Allocation d’autonomie : coupes budgétaires22/04/20262026Journal/medias/journalnumero/images/2026/04/une_3012-c.jpg.445x577_q85_box-0%2C7%2C1265%2C1644_crop_detail.jpg2026-04-22

Leur société

Allocation d’autonomie : coupes budgétaires

793 000 personnes de 60 ans et plus bénéficient de l’allocation personnalisée d’autonomie (APA) sous forme d’heures d’intervention d’une auxiliaire de vie ou d’une aide ménagère. Elle est versée par les départements qui, pour des raisons budgétaires, cherchent à la réduire.

Selon un rapport de la chambre régionale des comptes des Hauts-de- France, le département du Pas-de-Calais a carrément supprimé l’APA à 526 bénéficiaires en 2025 et l’a réduite pour 11 109 autres, soit près de la moitié des allocataires.

Ainsi, une femme de 96 ans, qui bénéficiait depuis dix ans du soutien d’une aide ménagère douze heures par mois pour un coût total de 32,50 euros, n’a plus d’APA depuis le début de l’année. Elle doit donc maintenant payer 129,20 euros pour seulement huit heures mensuelles. Une autre allocataire, qui témoigne dans le journal Le Monde, a appris qu’elle ne bénéficierait plus de l’APA : « J’ai pourtant deux prothèses de hanche. Aujourd’hui je n’ai plus d’aide. À 92 ans, je ne pensais pas vivre ça ». La chambre des comptes reproche au département de n’avoir même pas effectué de visites à domicile avant d’exclure des allocataires du dispositif.

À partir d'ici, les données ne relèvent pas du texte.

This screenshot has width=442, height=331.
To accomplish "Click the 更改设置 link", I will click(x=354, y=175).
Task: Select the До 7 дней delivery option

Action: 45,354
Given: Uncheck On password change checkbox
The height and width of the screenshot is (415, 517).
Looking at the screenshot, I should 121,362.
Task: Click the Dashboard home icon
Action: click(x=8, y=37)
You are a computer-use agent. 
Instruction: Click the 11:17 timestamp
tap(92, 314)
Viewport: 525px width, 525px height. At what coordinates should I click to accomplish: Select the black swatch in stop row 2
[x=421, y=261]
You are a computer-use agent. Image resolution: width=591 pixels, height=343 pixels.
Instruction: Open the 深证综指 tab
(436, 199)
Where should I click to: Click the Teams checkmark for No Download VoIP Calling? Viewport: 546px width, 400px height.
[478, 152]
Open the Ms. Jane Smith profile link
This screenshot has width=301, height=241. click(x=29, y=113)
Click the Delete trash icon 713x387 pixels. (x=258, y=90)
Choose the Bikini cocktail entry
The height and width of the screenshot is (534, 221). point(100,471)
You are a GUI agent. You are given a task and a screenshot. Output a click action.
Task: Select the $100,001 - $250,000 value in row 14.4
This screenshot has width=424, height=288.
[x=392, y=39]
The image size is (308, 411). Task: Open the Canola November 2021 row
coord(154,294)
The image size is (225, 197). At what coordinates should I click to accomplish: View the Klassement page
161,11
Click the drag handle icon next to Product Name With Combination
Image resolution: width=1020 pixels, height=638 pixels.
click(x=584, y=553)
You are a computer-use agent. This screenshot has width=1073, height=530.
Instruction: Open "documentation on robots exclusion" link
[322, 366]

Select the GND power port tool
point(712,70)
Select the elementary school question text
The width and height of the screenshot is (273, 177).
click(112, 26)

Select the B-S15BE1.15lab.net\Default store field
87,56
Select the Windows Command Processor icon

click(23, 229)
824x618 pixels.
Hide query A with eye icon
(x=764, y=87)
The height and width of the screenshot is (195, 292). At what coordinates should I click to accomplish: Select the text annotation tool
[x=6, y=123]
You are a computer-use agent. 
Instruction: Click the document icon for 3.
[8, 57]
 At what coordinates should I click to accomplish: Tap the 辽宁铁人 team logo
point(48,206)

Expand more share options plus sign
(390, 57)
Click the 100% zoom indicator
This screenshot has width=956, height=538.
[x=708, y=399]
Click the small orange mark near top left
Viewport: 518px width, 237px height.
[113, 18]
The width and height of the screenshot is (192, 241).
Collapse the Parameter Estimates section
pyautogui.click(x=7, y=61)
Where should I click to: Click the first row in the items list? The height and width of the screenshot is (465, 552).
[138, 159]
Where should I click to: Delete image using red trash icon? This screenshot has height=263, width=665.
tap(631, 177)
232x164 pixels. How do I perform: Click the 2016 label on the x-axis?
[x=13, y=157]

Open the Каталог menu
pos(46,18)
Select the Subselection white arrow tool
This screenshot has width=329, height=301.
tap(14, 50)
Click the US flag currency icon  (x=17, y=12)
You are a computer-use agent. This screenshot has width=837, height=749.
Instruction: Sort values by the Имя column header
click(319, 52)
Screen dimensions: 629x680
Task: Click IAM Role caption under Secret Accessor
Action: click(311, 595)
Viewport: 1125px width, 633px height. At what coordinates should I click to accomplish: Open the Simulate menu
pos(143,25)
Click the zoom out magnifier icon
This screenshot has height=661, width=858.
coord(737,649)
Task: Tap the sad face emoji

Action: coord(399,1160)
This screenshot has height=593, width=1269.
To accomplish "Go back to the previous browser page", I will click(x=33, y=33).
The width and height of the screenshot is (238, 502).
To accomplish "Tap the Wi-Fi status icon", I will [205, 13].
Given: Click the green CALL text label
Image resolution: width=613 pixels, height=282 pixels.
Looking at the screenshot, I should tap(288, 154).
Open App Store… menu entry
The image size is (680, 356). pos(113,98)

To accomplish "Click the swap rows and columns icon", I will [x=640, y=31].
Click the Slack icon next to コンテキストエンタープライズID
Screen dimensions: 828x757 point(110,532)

Le Pas-de-Calais est loin d’être une exception. Si les moyens varient, le but est le même dans la plupart des départements : diminuer les dépenses d’APA. Dans l’Hérault, depuis l’utilisation d’un nouveau formulaire envoyé aux usagers pour mesurer leur autonomie, selon la responsable de l’aide à domicile en milieu rural (ADMR), « nous constatons une chute brutale du nombre de demandes de prise en charge ». De nombreux départements ont bloqué ou baissé la dotation horaire versée aux associations ou aux services d’aide à domicile, qui donc augmentent leurs tarifs horaires et présentent l’addition aux usagers. Selon une étude de l’ADMR, dans une soixantaine de départements, le coût net d’une heure est passé pour l’usager de 4 à 8 euros (avant crédit d’impôt) entre 2022 et 2025. En conséquence, nombre de personnes âgées diminuent ou renoncent à ces heures, ne pouvant plus les payer.

Alors que la population vieillit et que les besoins d’accompagnement augmentent, l’État s’est depuis longtemps désengagé. Ainsi, dans le Pas-de-Calais, il ne participe qu’à 5 % du coût des prestations par le crédit d’impôt, le département en assurant la moitié et la Sécurité sociale 40 %. L’État ne garantit l’assistance, le financement et l’accompagnement qu’aux marchands de canons et aux patrons. Il laisse aux départements le sale boulot d’abandonner les personnes âgées à leur sort.